→ Excerto do texto:
───

Cinco anos passados, o que mudou? Aprenderam-se lições? Os erros foram colmatados? Estão reunidas as condições para que uma nova crise desta natureza não se repita? Os banqueiros sofreram uma lobotomia e vão passar a não colocar o lucro acima de tudo o resto? Wall Street, a City e outros mercados financeiros mundiais estão a implementar novas regulamentações? As agências de rating estão a fazer melhor os seus trabalhos de casa? Há convergência das normas contabilísticas em diferentes jurisdições? Os bancos continuarão a ser grandes demais para falirem?

As perguntas poderiam continuar indefinidamente, mas o que interessa são as respostas. E estas não são, de todo, consensuais. O VER mergulhou em vários artigos, norte-americanos e europeus, para tentar descortinar algumas possíveis respostas e, entre analistas mais positivos e outros verdadeiramente pessimistas (ou realistas?), apresenta alguns pontos de vista que, sem poderem afirmar, preto no branco, que sim, aprendeu-se a lição, ou que não, é bem possível que uma crise similar volte a acontecer, traçam um cenário de como vai o mundo cinco anos depois de ter sido violentamente abalado pela maior crise desde os idos anos 1930 de Franklin D. Roosevelt.

───

→ Itens de dados:
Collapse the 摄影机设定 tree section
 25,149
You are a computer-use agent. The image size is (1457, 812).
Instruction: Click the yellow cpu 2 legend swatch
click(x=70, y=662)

───

→ Complete o seguinte:
1: No excerto sobre a crise financeira, de que origem eram os artigos em que o VER mergulhou?
2: Prossiga o excerto sobre a crise financeira a partir da última frase apresentada.
Os itens não têm qualquer relação com o excerto.

→ Respostas às tarefas:
1: Eram artigos norte-americanos e europeus.

2:
O que se aprendeu ou o que se devia ter aprendido
Entrevistado por um jornalista que lhe pediu para identificar as três maiores lições retiradas da crise, o economista e professor L. Randall Wray começou por sublinhar a exposição da cultura perigosa e “sem lei” que prevalecia (e que, a seu ver, pouco mudou) nas maiores instituições financeiras do mundo. Tal como vários outros analistas concordam, a surpresa não foi o facto de a crise ter sido despoletada pelo pedido de falência do Lehman Brothers a 15 de Setembro de 2008 – seis dias antes, a Standard & Poor’s mantinha a sua notação “A” para a firma de investimento, com a Moody’s a baixá-la apenas nas vésperas do seu colapso – mas sim esta não ter acontecido mais cedo.

“A discussão sobre a crise financeira divide-se em dois momentos ‘históricos’: antes e depois do Lehman”.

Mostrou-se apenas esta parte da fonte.